Voir en ligne : http://www.carmenperrin.com

Comme le montre la présente exposition en galerie, elle continue une pratique inventive du dessin et elle réalise aussi des créations volumiques, comme l’œuvre figurant sur le carton d’invitation, Masomenos, 2014, carton perforé et peint, 48 x 98 x 7 cm. Cette pièce n’est pas sans rappeler d’autres sculptures comme Espace éponges, 2007-2008, pour laquelle de nombreuses chaises de formes diverses avaient été multiplement perforées. La caractéristique principale du travail est de jouer des ouvertures pratiquées dans des surfaces et des objets. Elle obtient la mise en place de passages pour l’air et la lumière dans des matériaux concrets. Cette spécificité se retrouve dans les créations destinées à l’espace public, travaillées en relation avec des architectes. Le titre d’une œuvre est tout à fait emblématique : Un mur sépare, relie. Il s’agit d’une réalisation de 2008 pour le Centre multifonctionnel du comité international olympique à Lausanne. Plus récemment (2013), elle a réalisé une double porte tout à fait remarquable pour le hall de la gare Cornavin à Genève : les matériaux, béton ductal et verre, limitent le passage des corps et du vent, tandis que les multiples ouvertures circulaires, variables en taille et de hauteur différentes, laissent passer les regards. À Paris elle a réalisé dans l’espace public un grand mur de briques rouges pour le parc du jardin d’Éole dans le 18e en 2007. Aussi bien pour ces travaux extérieurs que pour les productions données à contempler dans des expositions, Carmen Perrin expérimente les qualités physiques des matériaux et le travail à l’aide d’outils spécifiques. Dans l’exposition de la galerie Catherine Putman ont été accrochés et installés différents exemples des systèmes de perforation mis en place par l’artiste sur des surfaces planes (papiers) et de petits livres.

Avant d’avoir lu l’intitulé, l’œil est intrigué par une œuvre comme Glisse, contourne et perce, 2014, 63 cm x 92 cm. Réalisé aux crayons de couleur et à la mine de plomb, ce all over de tracés linéaires en circonvolutions circulant sur toute la surface du papier est assorti de multiples ponctuations élargies, de la même couleur que celle des traits sur lesquels elles apparaissent. Mais comme l’explicite le titre, les marques ponctuelles ne sont pas seulement des élargissements mais aussi des percements. Les mines de plomb et les crayons de couleur traceurs ont été à certains endroits enfoncées dans l’étendue blanche du papier, préalablement posé sur un support semis rigide.
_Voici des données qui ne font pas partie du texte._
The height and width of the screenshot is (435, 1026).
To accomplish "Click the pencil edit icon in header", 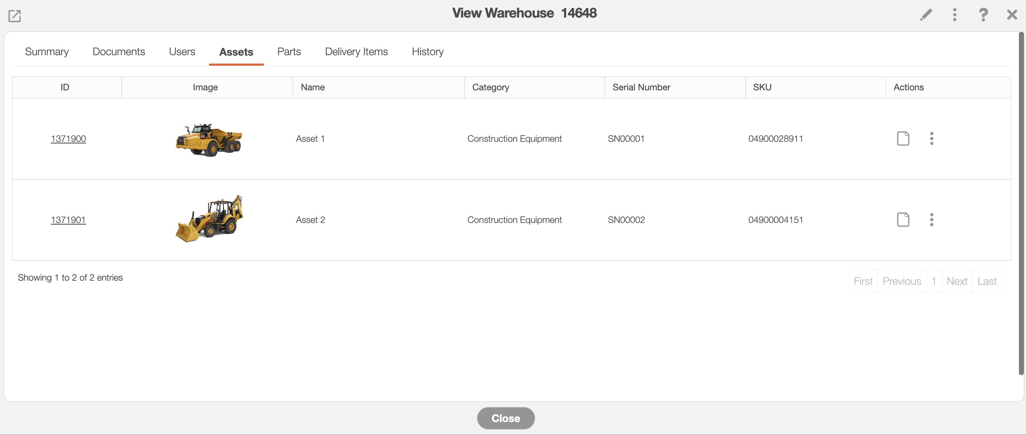I will tap(926, 15).
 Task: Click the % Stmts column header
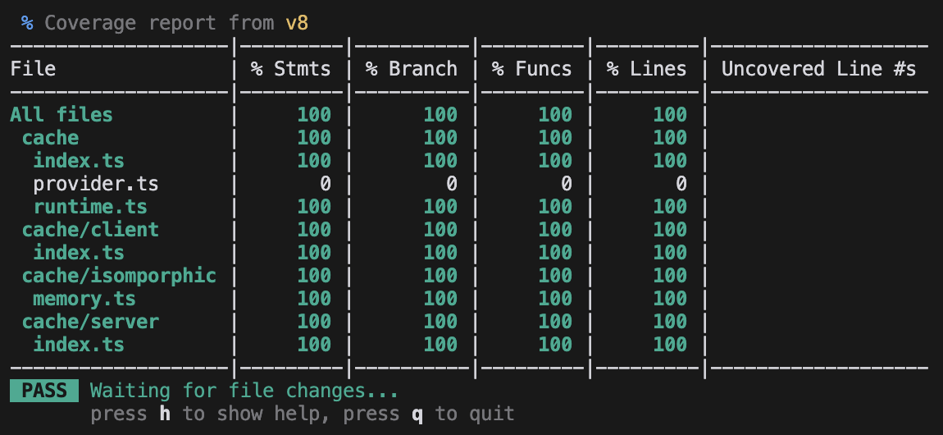click(291, 69)
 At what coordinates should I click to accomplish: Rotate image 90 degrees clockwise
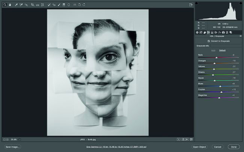[84, 5]
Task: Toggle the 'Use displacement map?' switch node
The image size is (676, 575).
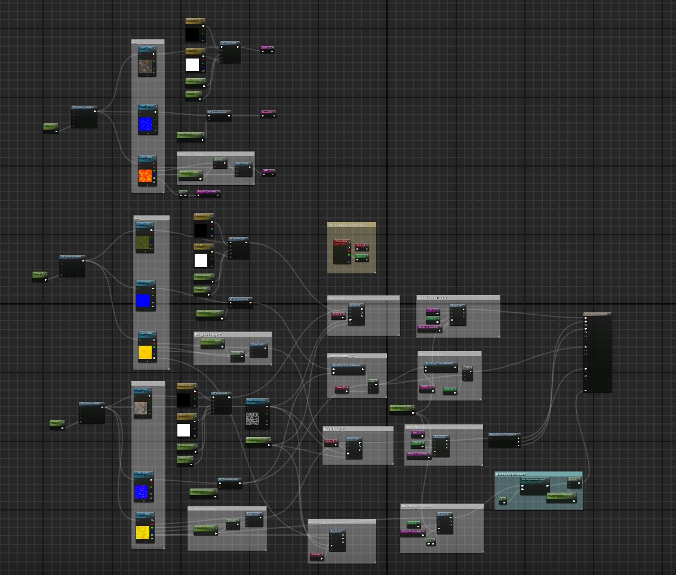Action: (534, 481)
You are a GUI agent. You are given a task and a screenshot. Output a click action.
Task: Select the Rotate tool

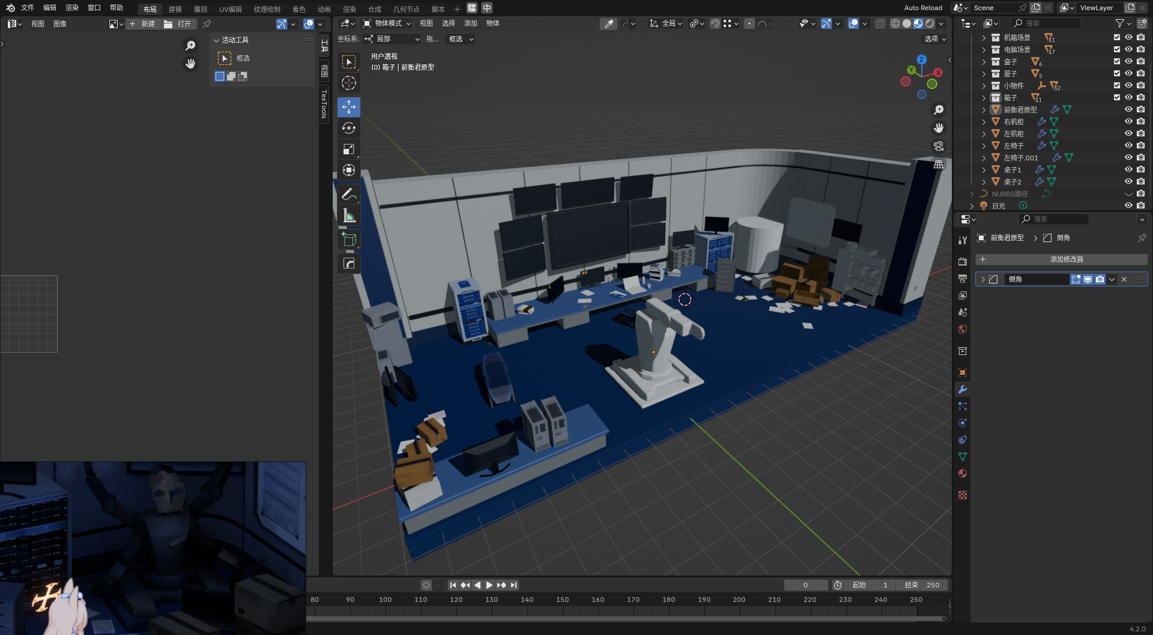click(x=348, y=128)
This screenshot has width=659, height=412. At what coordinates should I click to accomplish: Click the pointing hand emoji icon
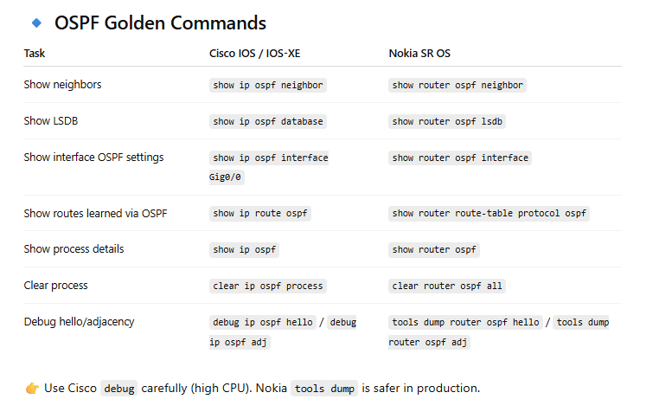[32, 388]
Dans les œuvres de cette série, mais aussi dans d’autres productions plastiques, l’artiste a recours à un dispositif d’organisation plastique particulier, nommé dans les ouvrages recensant les ordonnances décoratives, le semis. Il semble intéressant de s’attarder sur cette « figure plastique » dont l’usage par cette artiste, comme chez d’autres plasticiens, est récurrent sans être systématique.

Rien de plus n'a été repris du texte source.